━━ EXTRACT TO READ
# GTZAN Dataset Loading and Preprocessing

This notebook demonstrates how to load and preprocess the GTZAN dataset for music genre classification.

**GTZAN Dataset**: Contains 1000 audio tracks (30 seconds each) across 10 genres.

In [None]:
import os
import numpy as np
import librosa
import torch
import torchaudio
from torch.utils.data import Dataset, DataLoader
import matplotlib.pyplot as plt
from tqdm import tqdm
import pandas as pd

## Dataset Configuration

In [None]:
# Configure paths
GTZAN_PATH = '../data/gtzan'  # Update this to your GTZAN dataset path
SAMPLE_RATE = 22050
DURATION = 30  # seconds
N_MELS = 128

# GTZAN genres
GENRES = ['blues', 'classical', 'country', 'disco', 'hiphop', 
          'jazz', 'metal', 'pop', 'reggae', 'rock']

## GTZAN Dataset Class

In [None]:
class GTZANDataset(Dataset):
    """PyTorch Dataset for GTZAN music genre classification."""
    
    def __init__(self, root_dir, sample_rate=22050, duration=30, transform=None):
        """
        Args:
            root_dir (string): Directory with all the audio files organized by genre
            sample_rate (int): Target sample rate for audio
            duration (int): Duration in seconds
            transform (callable, optional): Optional transform to be applied on audio
        """
        self.root_dir = root_dir
        self.sample_rate = sample_rate
        self.duration = duration
        self.transform = transform
        self.genres = GENRES
        self.genre_to_idx = {genre: idx for idx, genre in enumerate(self.genres)}
        
        # Build file list
        self.files = []
        self.labels = []
        
        for genre in self.genres:
            genre_path = os.path.join(root_dir, genre)
            if os.path.exists(genre_path):
                for filename in os.listdir(genre_path):
                    if filename.endswith('.wav'):
                        self.files.append(os.path.join(genre_path, filename))
                        self.labels.append(self.genre_to_idx[genre])
    
    def __len__(self):
        return len(self.files)
    
    def __getitem__(self, idx):
        audio_path = self.files[idx]
        label = self.labels[idx]
        
        # Load audio
        waveform, sr = torchaudio.load(audio_path)
━━━━
WRITTEN REQUEST 1
Reproduce the rows from the line with "Image resolution: width=1405" to the line with "Action: tap(300, 60)", including both of those lines.
WRITTEN REQUEST 2
Continue the GTZAN notebook from the point where it stops.
The GTZAN notebook and the rows that follow it have no connection to each other.
━━ EXTRACTED INFORMATION
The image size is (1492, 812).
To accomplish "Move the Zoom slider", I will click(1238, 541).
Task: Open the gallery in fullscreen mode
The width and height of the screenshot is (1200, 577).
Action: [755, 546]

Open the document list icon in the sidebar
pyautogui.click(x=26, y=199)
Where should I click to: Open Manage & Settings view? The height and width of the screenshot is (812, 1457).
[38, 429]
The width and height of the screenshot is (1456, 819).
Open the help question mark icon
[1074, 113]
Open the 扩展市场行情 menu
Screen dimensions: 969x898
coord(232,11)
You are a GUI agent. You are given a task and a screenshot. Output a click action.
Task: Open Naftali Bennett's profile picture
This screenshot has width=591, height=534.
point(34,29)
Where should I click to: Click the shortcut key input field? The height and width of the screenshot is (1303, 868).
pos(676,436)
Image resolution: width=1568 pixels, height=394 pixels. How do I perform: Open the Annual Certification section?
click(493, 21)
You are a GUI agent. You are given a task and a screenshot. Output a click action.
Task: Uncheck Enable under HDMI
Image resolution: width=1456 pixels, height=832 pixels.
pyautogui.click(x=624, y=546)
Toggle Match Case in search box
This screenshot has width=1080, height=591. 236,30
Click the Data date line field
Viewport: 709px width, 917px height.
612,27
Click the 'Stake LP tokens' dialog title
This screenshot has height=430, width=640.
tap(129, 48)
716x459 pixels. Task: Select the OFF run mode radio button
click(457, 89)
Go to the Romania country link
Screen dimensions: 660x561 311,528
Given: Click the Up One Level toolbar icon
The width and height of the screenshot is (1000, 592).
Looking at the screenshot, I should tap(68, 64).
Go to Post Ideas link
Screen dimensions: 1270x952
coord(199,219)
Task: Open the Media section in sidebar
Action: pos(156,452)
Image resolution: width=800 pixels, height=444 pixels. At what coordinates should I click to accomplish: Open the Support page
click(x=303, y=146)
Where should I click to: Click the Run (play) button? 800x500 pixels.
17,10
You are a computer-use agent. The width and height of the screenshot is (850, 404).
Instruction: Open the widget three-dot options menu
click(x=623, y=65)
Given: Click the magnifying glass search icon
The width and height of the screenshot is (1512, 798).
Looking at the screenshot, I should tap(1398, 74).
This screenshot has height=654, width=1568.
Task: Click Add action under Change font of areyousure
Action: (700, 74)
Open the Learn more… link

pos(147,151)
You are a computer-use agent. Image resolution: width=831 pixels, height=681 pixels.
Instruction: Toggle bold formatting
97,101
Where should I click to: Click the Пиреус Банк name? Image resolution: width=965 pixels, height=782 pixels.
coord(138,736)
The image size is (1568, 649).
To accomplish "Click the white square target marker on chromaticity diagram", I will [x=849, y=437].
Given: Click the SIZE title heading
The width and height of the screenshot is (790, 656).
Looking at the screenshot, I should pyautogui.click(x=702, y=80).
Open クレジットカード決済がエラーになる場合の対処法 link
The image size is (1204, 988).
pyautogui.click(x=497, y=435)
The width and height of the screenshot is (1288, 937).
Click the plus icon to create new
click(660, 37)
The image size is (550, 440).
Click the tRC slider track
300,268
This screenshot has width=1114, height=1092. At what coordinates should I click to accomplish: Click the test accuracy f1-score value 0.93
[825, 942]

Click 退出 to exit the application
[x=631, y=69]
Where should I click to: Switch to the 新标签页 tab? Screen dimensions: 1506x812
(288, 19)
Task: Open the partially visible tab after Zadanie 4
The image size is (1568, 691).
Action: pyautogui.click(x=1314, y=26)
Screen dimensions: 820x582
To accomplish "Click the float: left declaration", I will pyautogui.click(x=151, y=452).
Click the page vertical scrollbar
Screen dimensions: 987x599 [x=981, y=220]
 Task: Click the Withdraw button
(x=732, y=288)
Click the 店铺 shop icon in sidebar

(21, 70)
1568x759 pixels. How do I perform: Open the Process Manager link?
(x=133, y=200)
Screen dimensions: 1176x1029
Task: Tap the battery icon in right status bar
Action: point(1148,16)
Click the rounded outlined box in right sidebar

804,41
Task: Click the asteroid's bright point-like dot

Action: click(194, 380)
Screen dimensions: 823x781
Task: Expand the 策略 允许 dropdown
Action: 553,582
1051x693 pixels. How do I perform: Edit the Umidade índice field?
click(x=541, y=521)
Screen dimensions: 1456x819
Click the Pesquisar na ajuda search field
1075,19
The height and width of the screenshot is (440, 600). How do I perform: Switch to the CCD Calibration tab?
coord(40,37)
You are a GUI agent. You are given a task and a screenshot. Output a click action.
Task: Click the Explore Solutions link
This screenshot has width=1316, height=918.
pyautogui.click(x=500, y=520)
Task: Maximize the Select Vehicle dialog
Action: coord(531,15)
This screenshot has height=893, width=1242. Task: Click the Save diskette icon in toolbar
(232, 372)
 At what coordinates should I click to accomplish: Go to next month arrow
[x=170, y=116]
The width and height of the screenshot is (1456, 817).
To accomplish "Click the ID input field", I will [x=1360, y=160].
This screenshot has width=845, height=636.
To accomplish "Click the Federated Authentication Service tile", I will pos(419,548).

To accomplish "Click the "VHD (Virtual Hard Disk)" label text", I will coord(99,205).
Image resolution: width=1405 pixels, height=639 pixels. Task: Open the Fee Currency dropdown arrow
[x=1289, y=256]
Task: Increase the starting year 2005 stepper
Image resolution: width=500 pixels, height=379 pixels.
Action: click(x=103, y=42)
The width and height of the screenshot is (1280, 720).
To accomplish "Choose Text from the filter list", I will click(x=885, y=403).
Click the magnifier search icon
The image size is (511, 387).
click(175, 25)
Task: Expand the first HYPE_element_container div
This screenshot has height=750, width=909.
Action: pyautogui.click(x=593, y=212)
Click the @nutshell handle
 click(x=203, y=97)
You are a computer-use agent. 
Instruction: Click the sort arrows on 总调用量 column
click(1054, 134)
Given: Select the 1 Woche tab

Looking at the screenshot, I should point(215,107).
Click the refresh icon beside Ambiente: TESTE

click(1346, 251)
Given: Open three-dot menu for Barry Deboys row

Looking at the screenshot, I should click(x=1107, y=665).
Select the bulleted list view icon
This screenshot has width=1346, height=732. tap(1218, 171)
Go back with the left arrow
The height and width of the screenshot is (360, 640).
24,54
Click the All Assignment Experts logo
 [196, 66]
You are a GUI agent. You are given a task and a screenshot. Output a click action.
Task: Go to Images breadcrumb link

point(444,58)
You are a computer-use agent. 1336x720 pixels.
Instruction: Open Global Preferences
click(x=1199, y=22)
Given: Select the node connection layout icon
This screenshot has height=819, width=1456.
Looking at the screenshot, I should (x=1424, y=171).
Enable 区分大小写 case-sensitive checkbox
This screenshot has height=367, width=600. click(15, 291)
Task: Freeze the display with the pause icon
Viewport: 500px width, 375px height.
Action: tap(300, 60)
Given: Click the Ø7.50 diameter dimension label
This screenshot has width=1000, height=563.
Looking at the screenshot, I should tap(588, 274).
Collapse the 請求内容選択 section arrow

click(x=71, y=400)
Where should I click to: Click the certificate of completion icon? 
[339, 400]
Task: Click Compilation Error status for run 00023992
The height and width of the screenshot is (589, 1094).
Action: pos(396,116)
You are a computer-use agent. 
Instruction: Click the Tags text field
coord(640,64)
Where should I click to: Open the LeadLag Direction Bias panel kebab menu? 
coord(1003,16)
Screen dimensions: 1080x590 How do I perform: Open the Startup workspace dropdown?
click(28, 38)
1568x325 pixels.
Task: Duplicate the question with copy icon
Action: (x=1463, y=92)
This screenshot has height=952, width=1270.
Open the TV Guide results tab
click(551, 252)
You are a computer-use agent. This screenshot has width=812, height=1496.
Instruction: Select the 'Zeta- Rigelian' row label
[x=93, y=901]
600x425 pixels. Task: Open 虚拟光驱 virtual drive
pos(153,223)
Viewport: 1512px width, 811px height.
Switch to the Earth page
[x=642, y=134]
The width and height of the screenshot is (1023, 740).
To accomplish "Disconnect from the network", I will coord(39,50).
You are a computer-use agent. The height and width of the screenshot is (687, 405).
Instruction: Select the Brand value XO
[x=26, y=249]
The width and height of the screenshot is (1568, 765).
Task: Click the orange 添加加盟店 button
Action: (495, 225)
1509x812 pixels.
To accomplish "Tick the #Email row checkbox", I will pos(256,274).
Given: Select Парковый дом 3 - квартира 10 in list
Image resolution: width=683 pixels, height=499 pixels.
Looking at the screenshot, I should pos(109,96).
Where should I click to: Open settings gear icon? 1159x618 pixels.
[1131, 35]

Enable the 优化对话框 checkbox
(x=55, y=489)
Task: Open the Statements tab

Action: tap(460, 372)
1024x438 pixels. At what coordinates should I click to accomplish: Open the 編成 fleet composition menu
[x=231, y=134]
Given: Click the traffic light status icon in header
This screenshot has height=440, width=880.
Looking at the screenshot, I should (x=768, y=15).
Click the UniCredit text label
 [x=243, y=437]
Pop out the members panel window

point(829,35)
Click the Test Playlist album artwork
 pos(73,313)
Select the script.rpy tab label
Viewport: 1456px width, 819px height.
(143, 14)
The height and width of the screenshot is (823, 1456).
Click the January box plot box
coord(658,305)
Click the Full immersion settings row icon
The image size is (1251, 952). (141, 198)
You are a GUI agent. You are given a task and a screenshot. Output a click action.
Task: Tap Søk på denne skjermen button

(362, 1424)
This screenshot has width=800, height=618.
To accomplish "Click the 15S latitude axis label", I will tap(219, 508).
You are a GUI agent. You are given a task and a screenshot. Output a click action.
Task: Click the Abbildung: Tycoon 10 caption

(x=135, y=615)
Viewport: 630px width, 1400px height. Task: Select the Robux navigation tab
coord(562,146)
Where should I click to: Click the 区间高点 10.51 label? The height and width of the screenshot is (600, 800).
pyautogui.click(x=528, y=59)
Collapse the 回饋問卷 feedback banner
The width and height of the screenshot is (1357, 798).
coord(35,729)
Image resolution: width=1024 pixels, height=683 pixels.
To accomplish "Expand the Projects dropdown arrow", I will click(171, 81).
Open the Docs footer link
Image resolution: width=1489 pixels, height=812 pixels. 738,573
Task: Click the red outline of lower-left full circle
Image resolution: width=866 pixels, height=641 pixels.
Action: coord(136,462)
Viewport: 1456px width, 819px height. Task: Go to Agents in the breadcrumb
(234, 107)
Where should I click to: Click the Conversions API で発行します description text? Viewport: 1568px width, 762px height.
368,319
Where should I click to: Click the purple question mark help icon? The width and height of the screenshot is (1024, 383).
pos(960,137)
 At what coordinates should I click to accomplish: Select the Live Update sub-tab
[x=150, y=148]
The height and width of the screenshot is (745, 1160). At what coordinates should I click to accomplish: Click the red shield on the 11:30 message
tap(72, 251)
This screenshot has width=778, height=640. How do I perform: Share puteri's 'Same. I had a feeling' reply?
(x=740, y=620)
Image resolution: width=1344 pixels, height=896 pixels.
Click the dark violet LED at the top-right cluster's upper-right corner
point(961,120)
━━━━
OUTPUT 1
Image resolution: width=1405 pixels, height=639 pixels. Task: Open the Fee Currency dropdown arrow
[x=1289, y=256]
Task: Increase the starting year 2005 stepper
Image resolution: width=500 pixels, height=379 pixels.
Action: click(x=103, y=42)
The width and height of the screenshot is (1280, 720).
To accomplish "Choose Text from the filter list", I will click(x=885, y=403).
Click the magnifier search icon
The image size is (511, 387).
click(175, 25)
Task: Expand the first HYPE_element_container div
This screenshot has height=750, width=909.
Action: pyautogui.click(x=593, y=212)
Click the @nutshell handle
 click(x=203, y=97)
You are a computer-use agent. 
Instruction: Click the sort arrows on 总调用量 column
click(1054, 134)
Given: Select the 1 Woche tab

Looking at the screenshot, I should point(215,107).
Click the refresh icon beside Ambiente: TESTE

click(1346, 251)
Given: Open three-dot menu for Barry Deboys row

Looking at the screenshot, I should click(x=1107, y=665).
Select the bulleted list view icon
This screenshot has width=1346, height=732. tap(1218, 171)
Go back with the left arrow
The height and width of the screenshot is (360, 640).
24,54
Click the All Assignment Experts logo
 [196, 66]
You are a GUI agent. You are given a task and a screenshot. Output a click action.
Task: Go to Images breadcrumb link

point(444,58)
You are a computer-use agent. 1336x720 pixels.
Instruction: Open Global Preferences
click(x=1199, y=22)
Given: Select the node connection layout icon
This screenshot has height=819, width=1456.
Looking at the screenshot, I should (x=1424, y=171).
Enable 区分大小写 case-sensitive checkbox
This screenshot has height=367, width=600. click(15, 291)
Task: Freeze the display with the pause icon
Viewport: 500px width, 375px height.
Action: tap(300, 60)

OUTPUT 2
        
        # Resample if necessary
        if sr != self.sample_rate:
            resampler = torchaudio.transforms.Resample(sr, self.sample_rate)
            waveform = resampler(waveform)
        
        # Convert to mono if stereo
        if waveform.shape[0] > 1:
            waveform = torch.mean(waveform, dim=0, keepdim=True)
        
        # Pad or truncate to fixed duration
        target_length = self.sample_rate * self.duration
        if waveform.shape[1] > target_length:
            waveform = waveform[:, :target_length]
        elif waveform.shape[1] < target_length:
            padding = target_length - waveform.shape[1]
            waveform = torch.nn.functional.pad(waveform, (0, padding))
        
        if self.transform:
            waveform = self.transform(waveform)
        
        return waveform, label

## Mel-Spectrogram Transform

In [None]:
def get_mel_spectrogram_transform(sample_rate=22050, n_mels=128):
    """Create mel-spectrogram transform."""
    return torchaudio.transforms.MelSpectrogram(
        sample_rate=sample_rate,
        n_fft=2048,
        hop_length=512,
        n_mels=n_mels
    )

## Example Usage

In [None]:
# Create dataset instance
# Note: Uncomment and update the path to use
# dataset = GTZANDataset(GTZAN_PATH, sample_rate=SAMPLE_RATE, duration=DURATION)
# print(f"Dataset size: {len(dataset)}")
# print(f"Genres: {dataset.genres}")

## Visualize Sample

In [None]:
def visualize_sample(dataset, idx=0):
    """Visualize a sample from the dataset."""
    waveform, label = dataset[idx]
    
    # Create mel-spectrogram
    mel_transform = get_mel_spectrogram_transform(dataset.sample_rate)
    mel_spec = mel_transform(waveform)
    mel_spec_db = torchaudio.transforms.AmplitudeToDB()(mel_spec)
    
    fig, axes = plt.subplots(2, 1, figsize=(12, 8))
    
    # Plot waveform
    axes[0].plot(waveform[0].numpy())
    axes[0].set_title(f'Waveform - Genre: {dataset.genres[label]}')
    axes[0].set_xlabel('Sample')
    axes[0].set_ylabel('Amplitude')
    
    # Plot mel-spectrogram
    im = axes[1].imshow(mel_spec_db[0].numpy(), aspect='auto', origin='lower')
    axes[1].set_title('Mel-Spectrogram (dB)')
    axes[1].set_xlabel('Time')
    axes[1].set_ylabel('Mel Frequency')
    plt.colorbar(im, ax=axes[1])
    
    plt.tight_layout()
    plt.show()

# Example usage:
# visualize_sample(dataset, idx=0)

## Create DataLoader

In [None]:
def create_dataloaders(dataset, batch_size=16, train_split=0.8):
    """Create train and validation dataloaders."""
    train_size = int(train_split * len(dataset))
    val_size = len(dataset) - train_size
    
    train_dataset, val_dataset = torch.utils.data.random_split(
        dataset, [train_size, val_size]
    )
    
    train_loader = DataLoader(
        train_dataset, batch_size=batch_size, shuffle=True, num_workers=2
    )
    val_loader = DataLoader(
        val_dataset, batch_size=batch_size, shuffle=False, num_workers=2
    )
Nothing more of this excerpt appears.